Who was this guy? Where’d he come from? Like the man on UA 93, though, he was the right man at the right time. Who knows why?

This man rapped on the hatch and told the Japanese officers: “I am coming up to speak to you. And you are going to keep this hatch open.”

And they listened to him! Holy cow! If you insist on behaving like a human being, perhaps others will start remembering that they, too, are human beings? And then all the madness will stop?

The name of the ship the POWs were on was the Oryoku Maru.

Stay tuned, dear blog readers. Stay tuned.

Curious About the Kevin Hart Movie?

And you are! You know you are!

If you can’t get there, because you’re one of the 99% of Americans who have to work in an office (as opposed to tele-commuting, where no one can see you clock in or clock out, and no one will know if you decide to break up your workday by sneaking into a local cineplex), all you have to do is go to this great movie review website, http://www.rogerebert.com, and read the (3-star) review there, by Odie Henderson.

Self must confess: this is the very first review by Henderson she’s ever read. So she cannot believe it when he writes, “. . .  I don’t have very much to tell you . . . I can’t tell you the jokes because I wouldn’t do them justice . . . My work here is done. Thank you, America! Good night and God bless!”
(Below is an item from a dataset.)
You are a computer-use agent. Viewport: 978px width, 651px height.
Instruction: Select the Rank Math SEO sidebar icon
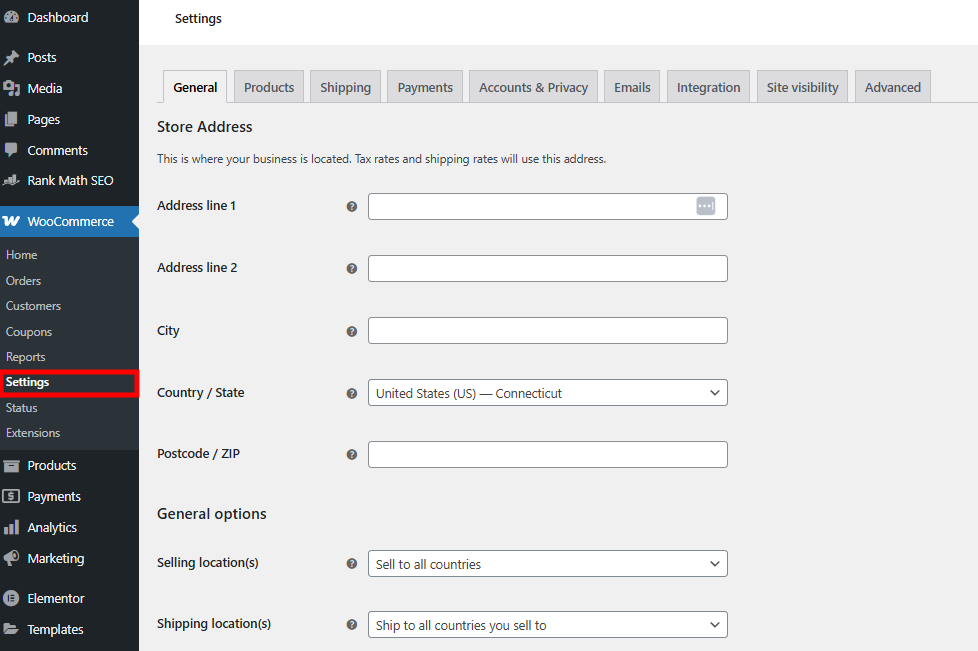click(14, 180)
Mr. Henderson, if you should ever feel the need to branch out from your current line of work (movie reviewer: but why would you ever want to do that? Self would kill, KILL, for a job such as yours), she thinks you might be able to get a gig somewhere as a stand-up comedian.

Stay tuned.

The Raid on the Cabanatuan POW Camp: p. 164 of GHOST SOLDIERS

Much to the chagrin of the commander of the operations, it seemed like the American Rangers’ presence, so close to the POW camp in Cabanatuan, was an open secret to anyone within a day’s walk of the camp — no, to anyone in the entire province of Nueva Ecija.

First, more and more Filipino guerrillas kept appearing, offering their services. Next, the welcoming committee in Platero, the nearest town to the camp, arranged a veritable extravaganza:

The Americans had barely begun the approach to Platero when they were halted by the strains of singing, carried on the evening breeze:

The tune was hard to make out, at first, but then Prince caught it — “God Bless America,” the familiar stanzas rendered in thickly accented English, the melody charmingly curdled stale note. At the entrance to the town, a few dozen teenage girls dressed in white gowns were singing in sad, sweet voices. It was like a hastily arranged beauty pageant. The local school principal had gone door to door recruiting the prettiest young women from Platero and the surrounding countryside. Some of the girls shipped garlands of fresh sampaguita flowers over the Rangers heads and offered welcoming kisses.

Behind the cordon of singers, the village bustled with the sounds of cooking and preparation. The town were planning a feast. People were slaughtering their chickens and cows, building fires, stirring vats of stew. The villagers had prepared a classic Filipino fiesta, with all the gaiety and spare-no-cost lavishness, everyone brimming with a warmth that would almost seem cloying if it wasn’t so obviously sincere.

Self is convinced that everything, everything that happens in the Philippines, gets turned into melodrama at some point. Our history is full of tragi-comic events, and the one self has just finished reading is one of them. It’s the end of three years of occupation, one can say that the Filipinos were not doing too badly if they had enough food to impress the Americans.

The Filipino taste for drama shows them to be skilled comedians (and self remarks on this with a complete absence of irony, you’d better just take self’s word for it), with a comedian’s impeccable sense of timing. If the Japanese had spies in the village, they would have known for sure something was up, especially when the Filipinos de-camped and left the village a virtual ghost town. Self hoots because you know, you’re never sure what the ruse was: the welcoming committee or the fact that everyone took cover, as far from the field of action as possible.